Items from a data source
|---|

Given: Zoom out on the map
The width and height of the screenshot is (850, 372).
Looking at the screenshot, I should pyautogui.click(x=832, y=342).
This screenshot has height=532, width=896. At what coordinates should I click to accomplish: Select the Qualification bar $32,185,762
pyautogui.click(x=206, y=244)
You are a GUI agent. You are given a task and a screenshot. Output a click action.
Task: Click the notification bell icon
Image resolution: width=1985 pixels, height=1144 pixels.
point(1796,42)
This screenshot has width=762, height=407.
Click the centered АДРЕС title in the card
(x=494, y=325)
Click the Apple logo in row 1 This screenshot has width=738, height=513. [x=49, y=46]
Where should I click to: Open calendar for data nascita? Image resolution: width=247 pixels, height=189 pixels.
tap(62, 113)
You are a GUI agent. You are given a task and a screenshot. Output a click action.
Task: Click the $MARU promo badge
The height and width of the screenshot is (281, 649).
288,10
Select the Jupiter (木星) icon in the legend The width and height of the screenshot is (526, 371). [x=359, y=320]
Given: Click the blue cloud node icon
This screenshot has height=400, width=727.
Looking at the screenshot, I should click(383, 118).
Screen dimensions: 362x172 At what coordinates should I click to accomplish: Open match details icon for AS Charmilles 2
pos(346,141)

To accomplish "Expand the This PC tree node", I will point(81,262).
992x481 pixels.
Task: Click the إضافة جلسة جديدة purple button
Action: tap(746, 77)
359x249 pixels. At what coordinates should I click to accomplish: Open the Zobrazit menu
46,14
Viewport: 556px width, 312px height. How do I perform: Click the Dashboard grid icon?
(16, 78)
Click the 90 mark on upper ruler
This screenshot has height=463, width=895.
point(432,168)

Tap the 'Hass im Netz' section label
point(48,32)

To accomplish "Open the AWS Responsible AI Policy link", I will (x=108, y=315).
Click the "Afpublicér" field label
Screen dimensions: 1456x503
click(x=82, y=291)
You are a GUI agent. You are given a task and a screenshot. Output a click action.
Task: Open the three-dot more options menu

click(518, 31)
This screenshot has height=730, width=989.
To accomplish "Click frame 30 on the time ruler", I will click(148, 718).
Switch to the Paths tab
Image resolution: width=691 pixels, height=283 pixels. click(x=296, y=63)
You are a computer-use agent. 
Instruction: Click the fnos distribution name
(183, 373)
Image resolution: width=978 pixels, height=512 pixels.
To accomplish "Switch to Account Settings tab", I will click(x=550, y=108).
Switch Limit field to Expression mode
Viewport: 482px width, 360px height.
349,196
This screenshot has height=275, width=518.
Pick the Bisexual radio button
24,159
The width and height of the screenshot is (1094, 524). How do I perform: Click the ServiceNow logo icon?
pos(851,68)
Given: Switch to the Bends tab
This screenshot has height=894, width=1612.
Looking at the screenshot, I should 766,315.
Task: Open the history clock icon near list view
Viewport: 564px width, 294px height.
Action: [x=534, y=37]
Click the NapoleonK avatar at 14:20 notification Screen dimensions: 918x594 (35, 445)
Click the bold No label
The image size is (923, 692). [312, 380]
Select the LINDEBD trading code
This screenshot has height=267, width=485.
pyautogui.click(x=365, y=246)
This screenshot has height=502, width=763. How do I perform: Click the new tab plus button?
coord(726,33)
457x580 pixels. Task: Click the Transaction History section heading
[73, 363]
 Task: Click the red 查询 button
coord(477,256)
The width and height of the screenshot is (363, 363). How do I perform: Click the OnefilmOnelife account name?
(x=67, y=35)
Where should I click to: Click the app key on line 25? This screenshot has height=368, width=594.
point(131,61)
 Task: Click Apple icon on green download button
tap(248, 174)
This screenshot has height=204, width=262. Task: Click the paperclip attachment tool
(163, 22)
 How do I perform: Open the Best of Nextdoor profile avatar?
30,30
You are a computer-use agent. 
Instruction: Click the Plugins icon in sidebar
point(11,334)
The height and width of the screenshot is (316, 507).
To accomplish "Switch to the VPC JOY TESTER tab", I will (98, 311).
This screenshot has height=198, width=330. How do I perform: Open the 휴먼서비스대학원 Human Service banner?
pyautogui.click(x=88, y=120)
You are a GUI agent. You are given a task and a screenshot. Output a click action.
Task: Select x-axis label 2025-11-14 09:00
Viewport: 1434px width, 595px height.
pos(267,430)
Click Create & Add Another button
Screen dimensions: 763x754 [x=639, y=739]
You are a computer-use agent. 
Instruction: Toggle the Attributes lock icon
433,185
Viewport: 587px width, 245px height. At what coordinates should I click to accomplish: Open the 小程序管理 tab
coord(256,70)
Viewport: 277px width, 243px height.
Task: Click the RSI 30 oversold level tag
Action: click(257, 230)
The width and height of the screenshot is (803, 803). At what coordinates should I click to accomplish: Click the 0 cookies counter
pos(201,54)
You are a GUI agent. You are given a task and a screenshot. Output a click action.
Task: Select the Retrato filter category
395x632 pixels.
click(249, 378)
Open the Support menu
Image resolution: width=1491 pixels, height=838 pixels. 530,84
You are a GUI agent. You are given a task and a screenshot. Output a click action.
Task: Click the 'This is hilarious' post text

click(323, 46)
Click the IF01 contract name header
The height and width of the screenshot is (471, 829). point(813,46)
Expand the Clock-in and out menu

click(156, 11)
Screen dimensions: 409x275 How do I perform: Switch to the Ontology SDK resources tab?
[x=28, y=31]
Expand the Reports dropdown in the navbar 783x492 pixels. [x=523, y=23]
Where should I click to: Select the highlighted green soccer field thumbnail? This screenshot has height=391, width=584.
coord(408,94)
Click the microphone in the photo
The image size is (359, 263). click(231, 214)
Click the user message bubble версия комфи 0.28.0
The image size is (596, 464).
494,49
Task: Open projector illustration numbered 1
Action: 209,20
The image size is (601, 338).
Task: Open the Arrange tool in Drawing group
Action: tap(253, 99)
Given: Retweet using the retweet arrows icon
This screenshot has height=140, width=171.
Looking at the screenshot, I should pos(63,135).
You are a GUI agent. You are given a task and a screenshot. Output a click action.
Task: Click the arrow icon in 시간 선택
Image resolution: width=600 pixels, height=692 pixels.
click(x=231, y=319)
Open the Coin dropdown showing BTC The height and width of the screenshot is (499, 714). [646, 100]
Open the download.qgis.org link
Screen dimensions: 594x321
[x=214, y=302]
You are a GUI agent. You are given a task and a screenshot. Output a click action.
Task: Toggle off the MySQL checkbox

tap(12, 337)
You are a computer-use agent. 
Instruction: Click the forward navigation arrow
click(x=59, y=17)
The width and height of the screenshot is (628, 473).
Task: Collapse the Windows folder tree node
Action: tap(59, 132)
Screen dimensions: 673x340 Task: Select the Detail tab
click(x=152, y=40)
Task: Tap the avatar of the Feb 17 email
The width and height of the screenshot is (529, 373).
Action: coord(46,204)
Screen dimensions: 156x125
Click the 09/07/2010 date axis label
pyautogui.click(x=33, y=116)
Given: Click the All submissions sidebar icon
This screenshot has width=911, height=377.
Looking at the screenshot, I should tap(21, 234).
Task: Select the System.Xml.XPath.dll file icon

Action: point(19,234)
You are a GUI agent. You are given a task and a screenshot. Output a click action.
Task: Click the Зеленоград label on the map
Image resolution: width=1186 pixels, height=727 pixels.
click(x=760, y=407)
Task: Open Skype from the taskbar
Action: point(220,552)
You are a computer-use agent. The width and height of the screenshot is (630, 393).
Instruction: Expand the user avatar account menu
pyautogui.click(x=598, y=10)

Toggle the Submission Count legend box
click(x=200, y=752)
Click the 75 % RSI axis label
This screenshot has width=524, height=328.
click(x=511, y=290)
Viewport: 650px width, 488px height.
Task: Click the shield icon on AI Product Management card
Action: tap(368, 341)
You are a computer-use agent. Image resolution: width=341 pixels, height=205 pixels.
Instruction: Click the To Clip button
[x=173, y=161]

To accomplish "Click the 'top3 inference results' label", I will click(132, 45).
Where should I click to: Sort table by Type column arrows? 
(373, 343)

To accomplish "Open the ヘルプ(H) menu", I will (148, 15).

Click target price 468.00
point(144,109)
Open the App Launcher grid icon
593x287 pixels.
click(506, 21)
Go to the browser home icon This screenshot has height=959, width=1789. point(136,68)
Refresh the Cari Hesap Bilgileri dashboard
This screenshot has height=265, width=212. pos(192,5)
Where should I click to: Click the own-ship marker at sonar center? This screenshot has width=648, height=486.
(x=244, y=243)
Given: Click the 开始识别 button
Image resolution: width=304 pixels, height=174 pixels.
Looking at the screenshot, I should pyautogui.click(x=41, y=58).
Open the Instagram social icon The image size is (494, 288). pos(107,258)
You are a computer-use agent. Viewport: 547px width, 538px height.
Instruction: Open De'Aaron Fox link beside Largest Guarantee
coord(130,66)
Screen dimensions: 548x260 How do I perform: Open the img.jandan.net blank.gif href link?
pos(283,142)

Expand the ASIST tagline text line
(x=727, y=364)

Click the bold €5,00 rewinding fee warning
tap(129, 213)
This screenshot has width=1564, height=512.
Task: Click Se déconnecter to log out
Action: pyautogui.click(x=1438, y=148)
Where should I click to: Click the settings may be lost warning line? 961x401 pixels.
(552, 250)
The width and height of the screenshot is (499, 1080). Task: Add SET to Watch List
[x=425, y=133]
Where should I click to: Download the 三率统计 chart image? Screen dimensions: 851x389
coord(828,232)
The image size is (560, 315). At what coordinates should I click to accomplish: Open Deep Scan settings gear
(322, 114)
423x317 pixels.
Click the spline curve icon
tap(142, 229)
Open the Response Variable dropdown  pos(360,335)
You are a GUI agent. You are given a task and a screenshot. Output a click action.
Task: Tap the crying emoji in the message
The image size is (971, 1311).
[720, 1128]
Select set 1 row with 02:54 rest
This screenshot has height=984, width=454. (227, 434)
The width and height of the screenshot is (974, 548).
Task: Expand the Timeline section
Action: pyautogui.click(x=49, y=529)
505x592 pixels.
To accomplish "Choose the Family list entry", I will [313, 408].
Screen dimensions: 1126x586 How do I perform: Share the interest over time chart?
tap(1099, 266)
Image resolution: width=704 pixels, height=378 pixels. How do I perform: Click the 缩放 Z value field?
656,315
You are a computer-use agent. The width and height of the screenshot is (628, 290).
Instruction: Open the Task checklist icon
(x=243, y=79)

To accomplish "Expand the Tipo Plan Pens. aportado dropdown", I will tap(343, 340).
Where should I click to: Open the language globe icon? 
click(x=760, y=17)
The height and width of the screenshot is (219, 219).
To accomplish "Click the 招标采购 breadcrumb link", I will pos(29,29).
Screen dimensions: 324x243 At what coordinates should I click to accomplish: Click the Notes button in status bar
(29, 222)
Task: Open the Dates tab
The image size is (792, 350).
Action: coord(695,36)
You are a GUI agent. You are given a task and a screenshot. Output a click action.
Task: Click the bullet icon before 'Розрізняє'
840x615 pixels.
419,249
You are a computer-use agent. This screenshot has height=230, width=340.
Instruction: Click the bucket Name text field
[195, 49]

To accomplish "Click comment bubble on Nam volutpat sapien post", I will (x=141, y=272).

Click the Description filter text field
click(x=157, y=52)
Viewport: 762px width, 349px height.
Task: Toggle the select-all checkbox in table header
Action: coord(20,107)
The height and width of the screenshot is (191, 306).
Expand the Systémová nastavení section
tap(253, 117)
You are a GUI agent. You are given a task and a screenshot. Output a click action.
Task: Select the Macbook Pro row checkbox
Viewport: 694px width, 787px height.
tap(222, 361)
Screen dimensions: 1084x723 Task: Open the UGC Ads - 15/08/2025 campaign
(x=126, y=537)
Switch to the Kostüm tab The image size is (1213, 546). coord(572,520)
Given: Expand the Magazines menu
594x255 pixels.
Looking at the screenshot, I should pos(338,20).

|---|

TASK TO CARRY OUT | What lines above contain "dropdown"? Copy them out.

EXERCISE ANSWER |
Expand the Reports dropdown in the navbar 783x492 pixels. [x=523, y=23]
Open the Coin dropdown showing BTC The height and width of the screenshot is (499, 714). [646, 100]
Open the Response Variable dropdown  pos(360,335)
To accomplish "Expand the Tipo Plan Pens. aportado dropdown", I will tap(343, 340).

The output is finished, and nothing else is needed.